We are strangers in our own land when states can’t protect against voter fraud. As we noted earlier this month, a 2014 study concluded that up to 6.4 percent of all non-citizens participated in the 2008 elections and up to 14.7 percent voted that year, likely changing the outcome of some Senate races. In 2012, a Pew analysis warned that 1 in 8 registrations were no longer valid or have significant inaccuracies.
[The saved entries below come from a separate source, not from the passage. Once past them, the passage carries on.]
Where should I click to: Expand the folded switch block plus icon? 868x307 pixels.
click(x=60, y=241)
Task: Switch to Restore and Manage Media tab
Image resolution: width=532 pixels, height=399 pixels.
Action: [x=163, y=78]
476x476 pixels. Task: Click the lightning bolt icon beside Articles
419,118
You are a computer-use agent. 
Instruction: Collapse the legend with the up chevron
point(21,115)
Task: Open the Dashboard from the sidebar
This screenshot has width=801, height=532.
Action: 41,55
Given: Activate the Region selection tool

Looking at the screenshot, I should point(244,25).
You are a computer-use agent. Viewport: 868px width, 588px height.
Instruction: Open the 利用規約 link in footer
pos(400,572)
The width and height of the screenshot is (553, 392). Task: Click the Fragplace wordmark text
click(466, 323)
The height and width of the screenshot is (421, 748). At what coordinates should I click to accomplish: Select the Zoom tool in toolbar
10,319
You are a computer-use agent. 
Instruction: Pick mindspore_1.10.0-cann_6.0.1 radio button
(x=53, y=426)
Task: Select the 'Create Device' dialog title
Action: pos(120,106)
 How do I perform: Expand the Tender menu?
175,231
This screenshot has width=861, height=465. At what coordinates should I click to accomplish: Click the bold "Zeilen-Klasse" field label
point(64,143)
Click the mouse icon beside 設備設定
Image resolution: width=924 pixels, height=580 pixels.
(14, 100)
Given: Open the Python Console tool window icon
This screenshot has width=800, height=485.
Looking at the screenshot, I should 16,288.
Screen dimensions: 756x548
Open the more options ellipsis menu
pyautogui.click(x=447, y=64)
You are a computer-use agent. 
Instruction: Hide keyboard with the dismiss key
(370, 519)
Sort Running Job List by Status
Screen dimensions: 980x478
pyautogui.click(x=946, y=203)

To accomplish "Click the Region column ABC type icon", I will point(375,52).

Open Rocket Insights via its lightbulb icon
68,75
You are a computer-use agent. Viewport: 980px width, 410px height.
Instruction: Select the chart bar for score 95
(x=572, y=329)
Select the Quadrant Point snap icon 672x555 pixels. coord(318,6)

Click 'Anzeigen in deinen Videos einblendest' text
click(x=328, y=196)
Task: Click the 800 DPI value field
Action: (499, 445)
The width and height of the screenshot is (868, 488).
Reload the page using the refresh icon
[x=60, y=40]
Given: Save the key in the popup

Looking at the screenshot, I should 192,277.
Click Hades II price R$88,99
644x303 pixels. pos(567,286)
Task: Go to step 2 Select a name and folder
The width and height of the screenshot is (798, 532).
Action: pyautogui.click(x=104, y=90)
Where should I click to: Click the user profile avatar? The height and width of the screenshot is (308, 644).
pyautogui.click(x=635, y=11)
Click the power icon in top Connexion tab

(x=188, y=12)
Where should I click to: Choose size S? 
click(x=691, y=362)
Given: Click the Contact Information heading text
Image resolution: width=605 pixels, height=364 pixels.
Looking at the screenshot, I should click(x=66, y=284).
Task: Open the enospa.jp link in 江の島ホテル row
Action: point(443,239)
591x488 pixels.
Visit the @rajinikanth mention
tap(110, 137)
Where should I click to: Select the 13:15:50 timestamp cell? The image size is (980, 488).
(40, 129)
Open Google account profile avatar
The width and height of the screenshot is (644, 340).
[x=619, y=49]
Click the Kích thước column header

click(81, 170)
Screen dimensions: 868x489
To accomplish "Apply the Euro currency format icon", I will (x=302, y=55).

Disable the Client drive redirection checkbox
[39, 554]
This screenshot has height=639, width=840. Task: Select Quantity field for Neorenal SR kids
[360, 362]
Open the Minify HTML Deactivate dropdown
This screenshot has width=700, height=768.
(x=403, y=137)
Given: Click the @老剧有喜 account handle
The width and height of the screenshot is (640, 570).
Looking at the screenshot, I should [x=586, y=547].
Remember, non-citizen registration is the worst form of voter fraud because the requirement for photo ID doesn’t even help. Even in the states where the courts haven’t blocked photo ID (yes, that is a burden too!), there is now no way to protect against non-citizens voting. They already get their driver’s licenses and are handed voter registration forms. As long as they are dishonest and simply check the box saying they are citizens, they can walk into a polling place and show ID demonstrating they are the person they claim to be. There is no way to verify citizenship once they are registered without showing a birth certificate or naturalization papers.

Once again, we have a Republican judge writing a radical decision flipping state powers on its head and bastardizing a statute.

Repeat after me: THE FEDERAL JUDICIARY IS IRREMEDIABLY BROKEN and MUST BE REFORMED WHOLESALE. Otherwise, even when we have competitive candidates at a national level, states will have no power to prevent non-citizens from determining the outcome.